The Legacy of Amelia Earhart
By | June 21, 2019
One of the most famous female aviators, Amelia Earhart was the first woman to fly solo across the Atlantic Ocean as well as the first person to fly solo from Hawaii to the U.S. mainland. But it wasn’t just her flying records for which she achieved fame. Her disappearance during an attempted flight around the world in 1937 is one of the greatest unsolved mysteries of the twentieth century.
She was born Amelia Mary Earhart on July 24, 1897 in Atchison, Kansas, the daughter of a railroad lawyer and an heiress. Even at a young age, Earhart’s interests lay in traditionally male-dominated fields, including basketball and auto repair. Due to her father’s alcoholism, the family experienced financial difficulties after the death of Earhart’s grandparents; however, her mother’s inheritance allowed Earhart to attend the Ogontz School in Rydal, Pennsylvania, having graduated from Chicago’s Hyde Park High School in 1916 . Her education was cut short in 1918 when she left college to become a Red Cross nurse’s aide in Toronto during the first world war.

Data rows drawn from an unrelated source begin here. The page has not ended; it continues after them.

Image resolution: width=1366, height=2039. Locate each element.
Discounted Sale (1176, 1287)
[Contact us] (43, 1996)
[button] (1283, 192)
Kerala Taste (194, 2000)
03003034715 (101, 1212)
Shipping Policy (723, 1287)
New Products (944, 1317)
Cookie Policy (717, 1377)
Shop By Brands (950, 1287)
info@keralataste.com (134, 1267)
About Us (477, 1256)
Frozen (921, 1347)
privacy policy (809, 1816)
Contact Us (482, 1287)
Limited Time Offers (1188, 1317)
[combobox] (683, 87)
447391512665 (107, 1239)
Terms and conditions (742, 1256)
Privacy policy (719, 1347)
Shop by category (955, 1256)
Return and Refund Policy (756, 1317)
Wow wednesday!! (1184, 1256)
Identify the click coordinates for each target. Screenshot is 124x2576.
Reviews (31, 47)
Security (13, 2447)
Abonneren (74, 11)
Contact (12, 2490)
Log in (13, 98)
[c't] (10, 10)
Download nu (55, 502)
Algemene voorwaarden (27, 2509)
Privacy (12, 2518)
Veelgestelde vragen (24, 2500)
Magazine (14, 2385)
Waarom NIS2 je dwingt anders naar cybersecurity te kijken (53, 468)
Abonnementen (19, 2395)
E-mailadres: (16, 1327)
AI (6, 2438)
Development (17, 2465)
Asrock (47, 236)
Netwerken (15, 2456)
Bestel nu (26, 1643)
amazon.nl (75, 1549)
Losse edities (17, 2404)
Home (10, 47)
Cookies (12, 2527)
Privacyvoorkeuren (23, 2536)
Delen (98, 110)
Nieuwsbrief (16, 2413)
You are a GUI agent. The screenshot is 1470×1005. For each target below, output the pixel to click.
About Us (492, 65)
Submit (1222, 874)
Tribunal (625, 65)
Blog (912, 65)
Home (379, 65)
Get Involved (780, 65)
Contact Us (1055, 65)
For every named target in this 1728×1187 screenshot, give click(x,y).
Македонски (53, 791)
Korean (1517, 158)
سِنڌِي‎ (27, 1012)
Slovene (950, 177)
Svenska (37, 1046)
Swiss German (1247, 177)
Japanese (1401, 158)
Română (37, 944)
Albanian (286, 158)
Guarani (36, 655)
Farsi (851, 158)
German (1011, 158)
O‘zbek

It was during this time that Earhart developed an interest in aviation as she spent a considerable amount of time watching the Royal Flying Corps train at a local Toronto airfield. After the war, she briefly attended Columbia University in New York City as a pre-med student but left in 1920 to move in with her parents who were living in California at the time. She took her first ever airplane ride in December of that year and began taking flying lessons in 1921 with female flight instructor Neta Snook, working as a file clerk for the Los Angeles Telephone Company to pay for the lessons. Later in 1921, Earhart bought her first plane, a secondhand Kinner Airster which she nicknamed “the Canary.” She passed her flight test in December 1921, earning a National Aeronautics Association license, and two years later, received an international pilot’s license.